**About this task**:
Could you set down every entry exactly as it appears?
╭─ Data for processing
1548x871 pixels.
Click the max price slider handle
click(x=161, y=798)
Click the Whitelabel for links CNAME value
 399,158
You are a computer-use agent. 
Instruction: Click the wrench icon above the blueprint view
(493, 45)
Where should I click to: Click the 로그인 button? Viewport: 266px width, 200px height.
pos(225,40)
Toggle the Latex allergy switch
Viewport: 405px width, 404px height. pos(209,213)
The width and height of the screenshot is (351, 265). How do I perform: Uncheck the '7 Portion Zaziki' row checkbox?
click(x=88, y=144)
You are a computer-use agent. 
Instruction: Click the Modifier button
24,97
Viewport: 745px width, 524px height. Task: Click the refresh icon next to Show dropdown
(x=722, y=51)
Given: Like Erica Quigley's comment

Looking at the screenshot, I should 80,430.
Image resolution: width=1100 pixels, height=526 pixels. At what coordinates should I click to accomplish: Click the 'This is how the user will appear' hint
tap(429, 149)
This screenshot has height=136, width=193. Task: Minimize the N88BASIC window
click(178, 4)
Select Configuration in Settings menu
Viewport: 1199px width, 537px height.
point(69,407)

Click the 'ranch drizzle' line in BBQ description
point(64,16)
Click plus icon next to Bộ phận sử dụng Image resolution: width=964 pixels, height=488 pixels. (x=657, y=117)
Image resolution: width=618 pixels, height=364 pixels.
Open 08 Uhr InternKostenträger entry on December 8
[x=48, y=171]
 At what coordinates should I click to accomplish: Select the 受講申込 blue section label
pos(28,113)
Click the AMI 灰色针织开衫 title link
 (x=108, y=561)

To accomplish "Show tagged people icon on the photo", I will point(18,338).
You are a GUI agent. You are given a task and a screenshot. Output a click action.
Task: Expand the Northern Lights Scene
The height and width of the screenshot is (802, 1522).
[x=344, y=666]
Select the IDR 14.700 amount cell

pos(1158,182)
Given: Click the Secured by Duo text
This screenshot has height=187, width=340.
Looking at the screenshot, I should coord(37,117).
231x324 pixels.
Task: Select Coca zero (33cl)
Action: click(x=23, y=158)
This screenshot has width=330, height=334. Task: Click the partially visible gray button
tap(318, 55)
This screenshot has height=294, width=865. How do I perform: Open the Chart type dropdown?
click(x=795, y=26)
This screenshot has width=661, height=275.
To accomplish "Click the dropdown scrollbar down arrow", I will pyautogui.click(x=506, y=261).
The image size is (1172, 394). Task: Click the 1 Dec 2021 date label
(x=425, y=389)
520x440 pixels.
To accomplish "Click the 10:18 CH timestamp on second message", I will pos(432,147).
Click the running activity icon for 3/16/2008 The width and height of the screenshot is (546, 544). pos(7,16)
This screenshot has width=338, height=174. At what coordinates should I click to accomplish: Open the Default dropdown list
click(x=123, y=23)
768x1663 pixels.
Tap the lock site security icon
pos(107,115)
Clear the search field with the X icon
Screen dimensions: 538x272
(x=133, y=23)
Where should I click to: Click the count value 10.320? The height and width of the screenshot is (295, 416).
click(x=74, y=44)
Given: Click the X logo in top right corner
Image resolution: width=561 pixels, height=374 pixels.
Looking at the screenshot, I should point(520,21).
╰─
**Answer**:
1548x871 pixels.
Click the max price slider handle
click(x=161, y=798)
Click the Whitelabel for links CNAME value
 399,158
You are a computer-use agent. 
Instruction: Click the wrench icon above the blueprint view
(493, 45)
Where should I click to: Click the 로그인 button? Viewport: 266px width, 200px height.
pos(225,40)
Toggle the Latex allergy switch
Viewport: 405px width, 404px height. pos(209,213)
The width and height of the screenshot is (351, 265). How do I perform: Uncheck the '7 Portion Zaziki' row checkbox?
click(x=88, y=144)
You are a computer-use agent. 
Instruction: Click the Modifier button
24,97
Viewport: 745px width, 524px height. Task: Click the refresh icon next to Show dropdown
(x=722, y=51)
Given: Like Erica Quigley's comment

Looking at the screenshot, I should 80,430.
Image resolution: width=1100 pixels, height=526 pixels. At what coordinates should I click to accomplish: Click the 'This is how the user will appear' hint
tap(429, 149)
This screenshot has height=136, width=193. Task: Minimize the N88BASIC window
click(178, 4)
Select Configuration in Settings menu
Viewport: 1199px width, 537px height.
point(69,407)

Click the 'ranch drizzle' line in BBQ description
point(64,16)
Click plus icon next to Bộ phận sử dụng Image resolution: width=964 pixels, height=488 pixels. (x=657, y=117)
Image resolution: width=618 pixels, height=364 pixels.
Open 08 Uhr InternKostenträger entry on December 8
[x=48, y=171]
 At what coordinates should I click to accomplish: Select the 受講申込 blue section label
pos(28,113)
Click the AMI 灰色针织开衫 title link
 (x=108, y=561)

To accomplish "Show tagged people icon on the photo", I will point(18,338).
You are a GUI agent. You are given a task and a screenshot. Output a click action.
Task: Expand the Northern Lights Scene
The height and width of the screenshot is (802, 1522).
[x=344, y=666]
Select the IDR 14.700 amount cell

pos(1158,182)
Given: Click the Secured by Duo text
This screenshot has height=187, width=340.
Looking at the screenshot, I should coord(37,117).
231x324 pixels.
Task: Select Coca zero (33cl)
Action: click(x=23, y=158)
This screenshot has width=330, height=334. Task: Click the partially visible gray button
tap(318, 55)
This screenshot has height=294, width=865. How do I perform: Open the Chart type dropdown?
click(x=795, y=26)
This screenshot has width=661, height=275.
To accomplish "Click the dropdown scrollbar down arrow", I will pyautogui.click(x=506, y=261).
The image size is (1172, 394). Task: Click the 1 Dec 2021 date label
(x=425, y=389)
520x440 pixels.
To accomplish "Click the 10:18 CH timestamp on second message", I will pos(432,147).
Click the running activity icon for 3/16/2008 The width and height of the screenshot is (546, 544). pos(7,16)
This screenshot has width=338, height=174. At what coordinates should I click to accomplish: Open the Default dropdown list
click(x=123, y=23)
768x1663 pixels.
Tap the lock site security icon
pos(107,115)
Clear the search field with the X icon
Screen dimensions: 538x272
(x=133, y=23)
Where should I click to: Click the count value 10.320? The height and width of the screenshot is (295, 416).
click(x=74, y=44)
Given: Click the X logo in top right corner
Image resolution: width=561 pixels, height=374 pixels.
Looking at the screenshot, I should point(520,21).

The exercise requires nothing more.